**STATED GOAL:** Print the listing below verbatim, every line in its original order.

**GIVEN DATA:**
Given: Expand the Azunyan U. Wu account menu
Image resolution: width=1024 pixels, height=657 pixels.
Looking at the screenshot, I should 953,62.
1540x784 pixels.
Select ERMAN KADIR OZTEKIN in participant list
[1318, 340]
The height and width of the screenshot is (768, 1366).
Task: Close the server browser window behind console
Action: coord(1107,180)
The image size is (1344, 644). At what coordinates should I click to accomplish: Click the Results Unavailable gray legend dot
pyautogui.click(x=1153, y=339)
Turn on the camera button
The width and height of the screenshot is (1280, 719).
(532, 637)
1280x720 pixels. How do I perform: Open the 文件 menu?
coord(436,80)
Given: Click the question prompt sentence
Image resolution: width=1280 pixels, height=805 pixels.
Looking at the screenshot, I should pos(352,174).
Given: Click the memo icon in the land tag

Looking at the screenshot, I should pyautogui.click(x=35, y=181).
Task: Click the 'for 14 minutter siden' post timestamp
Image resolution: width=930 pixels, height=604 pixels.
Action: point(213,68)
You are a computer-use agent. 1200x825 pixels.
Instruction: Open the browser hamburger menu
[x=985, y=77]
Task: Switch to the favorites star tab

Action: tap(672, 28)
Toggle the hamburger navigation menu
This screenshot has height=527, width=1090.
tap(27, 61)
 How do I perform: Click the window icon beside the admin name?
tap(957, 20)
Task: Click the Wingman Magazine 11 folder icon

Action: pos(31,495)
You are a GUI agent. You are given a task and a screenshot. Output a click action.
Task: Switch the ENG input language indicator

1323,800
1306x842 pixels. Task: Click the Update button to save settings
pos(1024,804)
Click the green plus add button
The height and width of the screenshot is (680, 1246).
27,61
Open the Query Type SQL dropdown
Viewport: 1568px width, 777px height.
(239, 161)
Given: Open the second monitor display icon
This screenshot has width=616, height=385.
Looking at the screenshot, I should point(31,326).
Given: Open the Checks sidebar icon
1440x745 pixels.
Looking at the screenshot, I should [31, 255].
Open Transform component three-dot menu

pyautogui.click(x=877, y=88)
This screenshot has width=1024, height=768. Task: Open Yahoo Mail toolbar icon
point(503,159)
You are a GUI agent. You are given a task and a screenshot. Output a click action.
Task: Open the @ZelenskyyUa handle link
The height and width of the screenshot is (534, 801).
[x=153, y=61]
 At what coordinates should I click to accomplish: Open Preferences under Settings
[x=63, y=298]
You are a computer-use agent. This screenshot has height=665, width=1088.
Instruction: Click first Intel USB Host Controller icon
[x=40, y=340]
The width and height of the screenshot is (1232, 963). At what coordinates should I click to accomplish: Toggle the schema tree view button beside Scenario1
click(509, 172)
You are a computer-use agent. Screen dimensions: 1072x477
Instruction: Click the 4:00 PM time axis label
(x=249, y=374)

**FULL OUTPUT:**
Given: Expand the Azunyan U. Wu account menu
Image resolution: width=1024 pixels, height=657 pixels.
Looking at the screenshot, I should 953,62.
1540x784 pixels.
Select ERMAN KADIR OZTEKIN in participant list
[1318, 340]
The height and width of the screenshot is (768, 1366).
Task: Close the server browser window behind console
Action: coord(1107,180)
The image size is (1344, 644). At what coordinates should I click to accomplish: Click the Results Unavailable gray legend dot
pyautogui.click(x=1153, y=339)
Turn on the camera button
The width and height of the screenshot is (1280, 719).
(532, 637)
1280x720 pixels. How do I perform: Open the 文件 menu?
coord(436,80)
Given: Click the question prompt sentence
Image resolution: width=1280 pixels, height=805 pixels.
Looking at the screenshot, I should pos(352,174).
Given: Click the memo icon in the land tag

Looking at the screenshot, I should pyautogui.click(x=35, y=181).
Task: Click the 'for 14 minutter siden' post timestamp
Image resolution: width=930 pixels, height=604 pixels.
Action: point(213,68)
You are a computer-use agent. 1200x825 pixels.
Instruction: Open the browser hamburger menu
[x=985, y=77]
Task: Switch to the favorites star tab

Action: tap(672, 28)
Toggle the hamburger navigation menu
This screenshot has height=527, width=1090.
tap(27, 61)
 How do I perform: Click the window icon beside the admin name?
tap(957, 20)
Task: Click the Wingman Magazine 11 folder icon

Action: pos(31,495)
You are a GUI agent. You are given a task and a screenshot. Output a click action.
Task: Switch the ENG input language indicator

1323,800
1306x842 pixels. Task: Click the Update button to save settings
pos(1024,804)
Click the green plus add button
The height and width of the screenshot is (680, 1246).
27,61
Open the Query Type SQL dropdown
Viewport: 1568px width, 777px height.
(239, 161)
Given: Open the second monitor display icon
This screenshot has width=616, height=385.
Looking at the screenshot, I should point(31,326).
Given: Open the Checks sidebar icon
1440x745 pixels.
Looking at the screenshot, I should [31, 255].
Open Transform component three-dot menu

pyautogui.click(x=877, y=88)
This screenshot has width=1024, height=768. Task: Open Yahoo Mail toolbar icon
point(503,159)
You are a GUI agent. You are given a task and a screenshot. Output a click action.
Task: Open the @ZelenskyyUa handle link
The height and width of the screenshot is (534, 801).
[x=153, y=61]
 At what coordinates should I click to accomplish: Open Preferences under Settings
[x=63, y=298]
You are a computer-use agent. This screenshot has height=665, width=1088.
Instruction: Click first Intel USB Host Controller icon
[x=40, y=340]
The width and height of the screenshot is (1232, 963). At what coordinates should I click to accomplish: Toggle the schema tree view button beside Scenario1
click(509, 172)
You are a computer-use agent. Screen dimensions: 1072x477
Instruction: Click the 4:00 PM time axis label
(x=249, y=374)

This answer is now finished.